第14話 笑ってごまかして

 夜、ベッドの上。ああ、仙台さんとのキスの感触……。久しぶりのキスがあんなに上手くて濃厚で、常田くんとのキスが上書きされてしまった。

 あんなに最低! って思ったのに。わたしを男と知っても翻弄するあの目つき。今でも忘れない。


 なんだかモゾモゾする。久しぶりに……ダメだわ、今日は早番で帰ってきて早めに寝ようとしたのになかなか寝付けなくて。

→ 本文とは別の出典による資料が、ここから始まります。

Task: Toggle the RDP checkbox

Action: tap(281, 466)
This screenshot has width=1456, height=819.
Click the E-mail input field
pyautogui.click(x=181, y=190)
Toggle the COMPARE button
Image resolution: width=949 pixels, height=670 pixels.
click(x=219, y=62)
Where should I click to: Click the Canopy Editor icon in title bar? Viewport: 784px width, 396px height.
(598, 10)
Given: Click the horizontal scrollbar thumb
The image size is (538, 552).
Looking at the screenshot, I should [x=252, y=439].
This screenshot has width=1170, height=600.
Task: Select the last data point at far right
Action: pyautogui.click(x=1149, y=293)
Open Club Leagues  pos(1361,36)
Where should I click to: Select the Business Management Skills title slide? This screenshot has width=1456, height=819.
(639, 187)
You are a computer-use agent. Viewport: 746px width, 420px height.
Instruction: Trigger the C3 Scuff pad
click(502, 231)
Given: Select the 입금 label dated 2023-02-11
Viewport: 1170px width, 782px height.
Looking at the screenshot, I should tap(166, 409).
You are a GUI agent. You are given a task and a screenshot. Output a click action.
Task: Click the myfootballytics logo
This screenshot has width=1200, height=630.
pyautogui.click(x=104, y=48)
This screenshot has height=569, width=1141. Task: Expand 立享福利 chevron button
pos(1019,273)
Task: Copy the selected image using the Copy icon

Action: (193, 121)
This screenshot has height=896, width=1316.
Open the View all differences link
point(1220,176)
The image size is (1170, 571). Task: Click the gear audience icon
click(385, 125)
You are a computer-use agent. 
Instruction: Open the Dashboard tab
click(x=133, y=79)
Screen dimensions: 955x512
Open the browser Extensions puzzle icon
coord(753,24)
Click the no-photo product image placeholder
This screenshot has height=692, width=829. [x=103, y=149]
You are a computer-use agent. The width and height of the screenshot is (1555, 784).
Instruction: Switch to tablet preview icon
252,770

 身体が欲してる。身体が熱くなってきてる。息が荒くなる。


 プルルルルっ



 わたしが一人悶えてる時に電話の着信の音。常田くんからだわ。

 わたしが仙台さんとのことを考えてたときに限って。


 息を整えて電話に出る。

「常田くん……?」

『梛ぃっ、すまんかった……電話出来へんかった』

「慶一郎さんからは聞いた。今はどうなの?」

『大丈夫やー。兄ちゃんに面会終了ギリギリのところで来てもろてな、電話しとる』

 ……慶一郎さんがいるのね。思ったよりも声は明るいけど電話だけじゃわからない。


『車椅子不便やわ。ガタガタしとるでー。あ、も少し声小さく……すんませんー。今看護師さんに怒られてしもーた』

 無駄に明るい。絶対無理して明るくしてる。車椅子……貧血で目眩するって言ってたもんね。


『おかん、家出した……うけるやろ、こんな時にな』

 絶対に無理している。


『家出する前にな、僕んとこ来たんや……一人で。』

 お母様、常田くんにはちゃんと会ってから家出したのね。


『まだ両目の包帯取れてなくて暗闇の中。でもおかんの匂いと手の温かさ、声……なんとなくもう会わないって言う……最後のような感じはわかった』

 そこまでわかるのね。でもだいぶ前からふつふつとお母様は考えていたのよ。


『でも前からわかってた、僕だけは』

 ……!


『おかんはばあちゃんにひどいこと言われても、みんなの前では泣かなかった。僕が目が見えない時、見えないからって泣いとった。笑わせて平気なフリして誤魔化してたけど微かな鼻をすする音や声色で子供の頃からわかっとった……逃げようとしたおかんを僕はいかないでって子供ながらにしがみついてたから……おかんは逃げられなかった』

 辛い時に誤魔化す癖はお母様譲りだったのね。


『僕が5年前に大阪から出た時におかんは出ればよかったけどまだお金貯まっとらんかったんやろうな。必死に働いて、この5年で貯めてようやく一人で暮らせるようになったんやろな』

 常田くんの声が明るくなったり暗くなったり。やっぱり動揺している。


『おかんが言うてた。……梛さんの気持ちも大事にしろやって』

「……」

 隣で慶一郎さんの声がする。もう病室戻るぞ、と。でも常田くんはまだ話すと。


『梛な、僕のそばに居たいと言ってくれた気持ちもわかる。僕も一緒にいたい。でもな、やっぱり梛はそっちに残ってくれや……』

「なんで……」

『前も言うたやろ、あの図書館で梛は力を発揮せぇ』

「ううん、それよりも常田くんと!」

『ええから、そうしろや……僕も……しばらく数値良くならんと退院できへん。ついてきてくれって言うたのに。それについてきてくれるって決めてくれたのにすまんな』


 ……少し口調が荒くなってるよ、常田くん。わたしはあなたについていくって決めたのに……でもお母様のことと重ねたの?


『我が儘やな、ごめん……』

「……」

『それに面会も厳しくなるでなー、こっち来ても会えん』

「……」

『泣くな、梛ぃ。兄ちゃんがこの時間になるけど毎日きてくれる言うてるから電話はするで』

 慶一郎さんはびっくりしてたけど常田くんは笑った。


『夏姐さんにも言っておくわ。あ。館長にか? 梛をそっちでお願いしますって』

「もう無理よ、そんな我がままなこと。引継ぎはじめてるし、仙台さんにも今日話したし」


 するとしばらく常田くんは黙った。

「常田くん?」

『あー、忘れとったわ……梛、ちゃんと指輪はつけとるか?』

 ギクッ、実は前に付けていた指輪を落としたことがあったからつけるのをやめてたんだけど……。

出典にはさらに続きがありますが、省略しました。